I will say that it seems to me the second one is far more obviously plausible but it contains requirements that invalidate the materialism that is the only real motivation of the "brain-only" materialist pseudo-science generated to substitute for actual evidence. I think it's far more likely that our minds are not the product of physical structures but are immaterial, and as such do not have the same limits that the physical realm are defined by. Such an immaterial mind would not be explicable by any analogies in the physical realm because its limits would have to, then, define it as physical and I think it's pretty clear that isn't plausible in materialist terms.

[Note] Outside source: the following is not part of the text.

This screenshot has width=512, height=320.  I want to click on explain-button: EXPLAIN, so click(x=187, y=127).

Recently I've begun to wonder how much our thinking about minds is based on illusions of clarity instead of actual reality. I think most of that is a mere habit of thought based in authoritative statements that con-artists of the past, like Freud, got people in universities to go along with. The division of our minds into "conscious" and "subconscious" might be no more than what our minds do that are dependent on verbal articulation or are susceptible to description or manipulation by verbal articulation and to mistake those as, somehow, separable from the rest of what our minds are and do. The very term "subconscious" is burdened with implications of inferiority to the so-called "conscious" part of our experience which we can articulate and manipulate logically. It might be a difference between what our minds do to facilitate our physical life in the physical universe and what of our minds is not necessarily concerned with that, in which case you could just as easily call it the "transcendent" aspect of our minds instead of "subconscious". I think art, the real thing not mere time wasting, might be a means of accessing at least some of that transcendent quality of our minds. You would also have to account for how such a partitioned mind would have any knowledge of the "unconscious" mind being able to inform the "conscious" mind. I will point out that Freud's model has more problems in it than the Trinitarian idea of God in that God is defined as not being limited by our understanding and is certainly not a material object subject to the limits that define material objects.

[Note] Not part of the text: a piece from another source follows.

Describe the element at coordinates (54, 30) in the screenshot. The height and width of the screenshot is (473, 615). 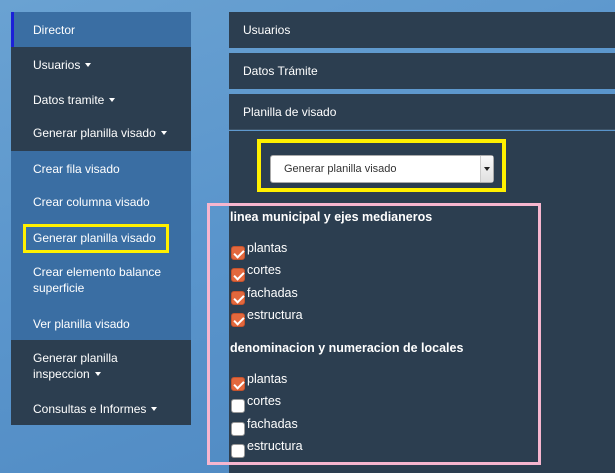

Of course, none of this is science, I don't think real science can be done concerning our minds because I don't believe our minds are material objects. If that makes someone feel uneasy or angry, that's just too bad. Science can only really deal with very simple aspects of physical objects that can be generalized and it's not entirely successful at that. Scientists aren't even especially good at determining what can and what can't be successfully treated with the methods of science. But that will get me started on the pseudo-sciences allegedly dealing with human psychology, sociology and, more ridiculously, still, the minds of animals. I'll start buying some of that when animals can articulate their thinking about their own experiences of thought. Unless they know something we don't, even that wouldn't tell us more than either ancient or modern pseudo-science.
* I'll list some of those, again, if I have to but the list is a long one and tend to expose the magical thinking that atheists ubiquitously engage in even as they deny they do that.